[Pixel coordinate grounding data]

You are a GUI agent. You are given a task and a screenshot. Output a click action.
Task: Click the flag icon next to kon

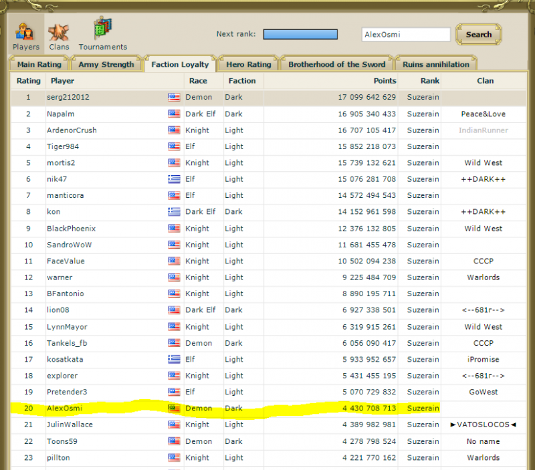(174, 212)
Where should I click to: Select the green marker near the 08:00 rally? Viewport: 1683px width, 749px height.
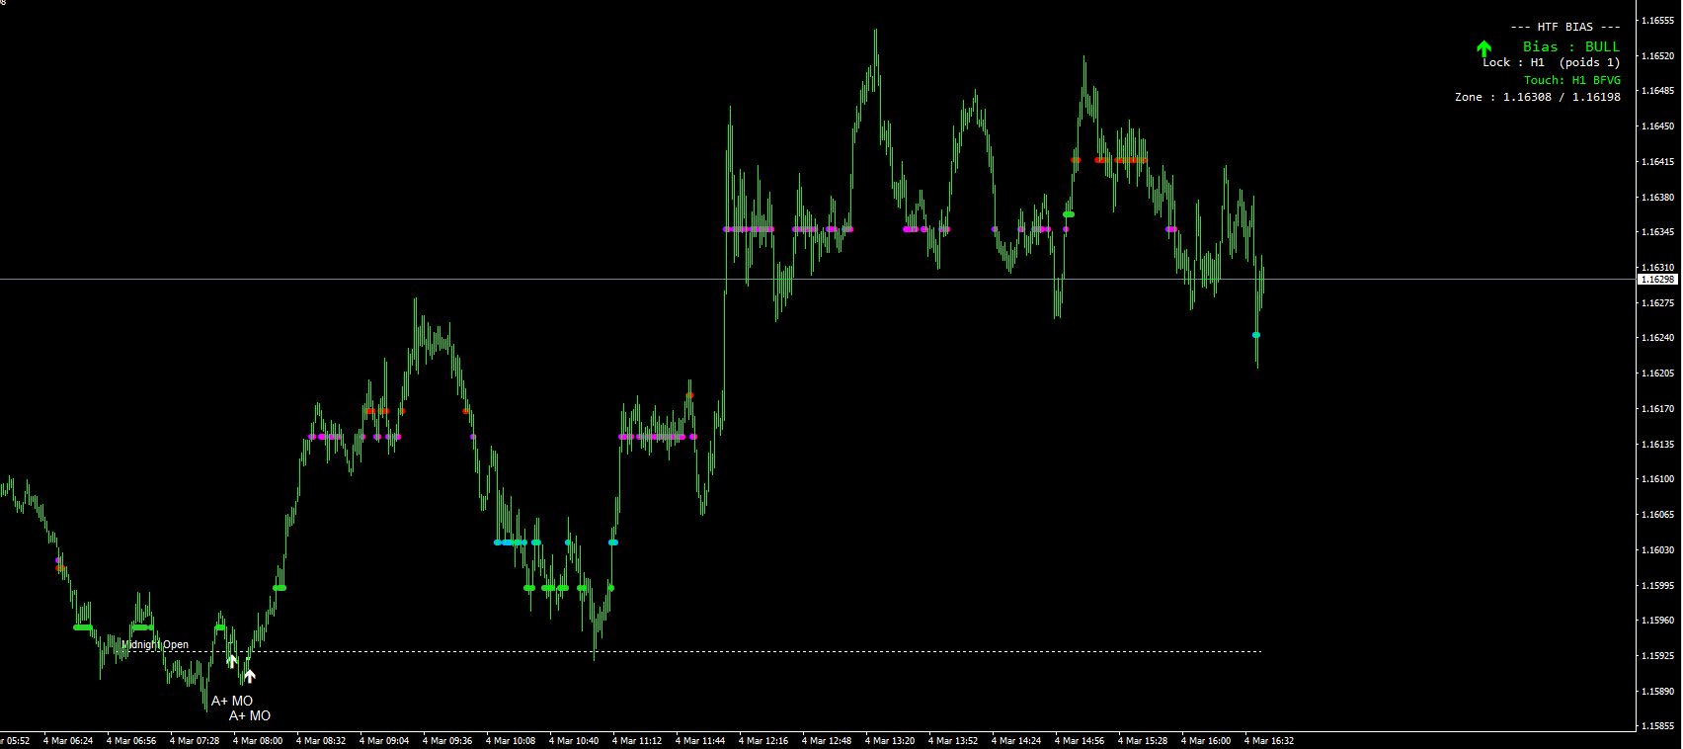point(280,588)
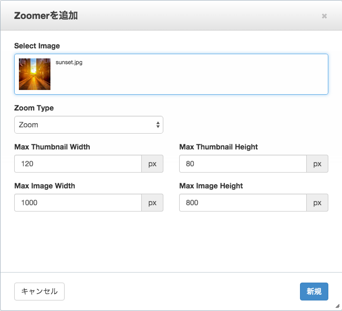This screenshot has height=311, width=342.
Task: Click px unit beside Max Thumbnail Height
Action: point(317,164)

**INSTRUCTIONS FOR THE TASK:**
Nothing but an exact copy of the data, without its images, should make up your answer.

**ANSWER AREA:**
You are a GUI agent. You are given a task and a screenshot. Output a click action.
Task: Click the flag icon next to kon

(174, 212)
Where should I click to: Select the green marker near the 08:00 rally? Viewport: 1683px width, 749px height.
point(280,588)
This screenshot has height=311, width=342.
Task: Click px unit beside Max Thumbnail Height
Action: point(317,164)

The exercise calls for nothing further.